Church around the globe toll their bells for Aleppo

Church around the globe toll their bells for Aleppo

Hundreds of churches across the world are tolling funeral bells to remind of the suffering of the Syrian city of Aleppo, which has been under crippling siege and bombardment for months

Assad regime, backed by Russia, said on September 22 it was starting a new wide offensive to recapture the rebel-held parts of Aleppo after a week-long ceasefire was declared officially over on 19 September.

Since 19 September, more than 800 civilians were killed and more than 2000 injured in rebel-held areas of Aleppo province, including the besieged eastern part of the city, Civil defense workers said.
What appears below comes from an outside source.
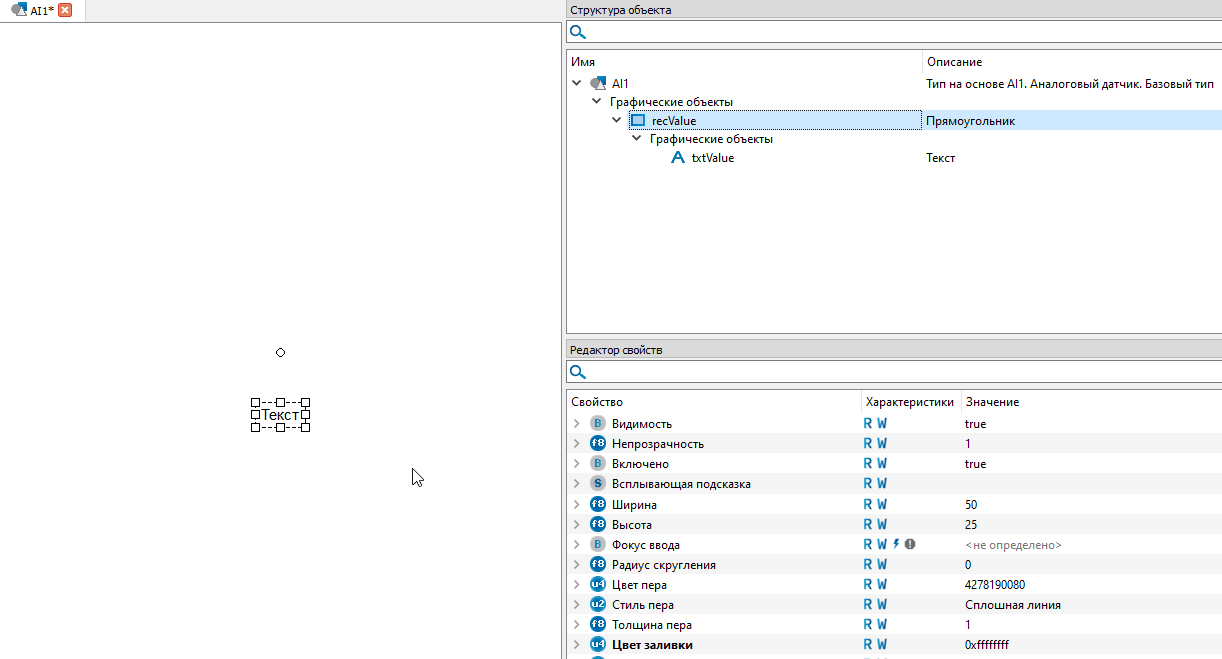The width and height of the screenshot is (1222, 659).
Task: Click the search icon in Редактор свойств panel
Action: coord(577,372)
The Lutheran parish of Kallio in Helsinki, Finland started ringing its bells on Oct. 12 after the intensified bombing of the opposition-held parts of Aleppo city by Russia and Assad regime’s warplanes.

In a symbolic gesture, hundreds of churches in Finland and abroad are tolling their bells to commemorate the lives lost in Aleppo.

Those who were behind the initiative created a website, a Facebook page and a Twitter hashtag under the name of “Bells for Aleppo,” to support their initiative and invite more churches to join them.

 “After reading the news that day, of Aleppo, we decided to ring funeral bells at 5 p.m. to remember the death. First I just asked a few local churches to join us,” Teemu Laajasalo, vicar of the Kallio parish told Reuters.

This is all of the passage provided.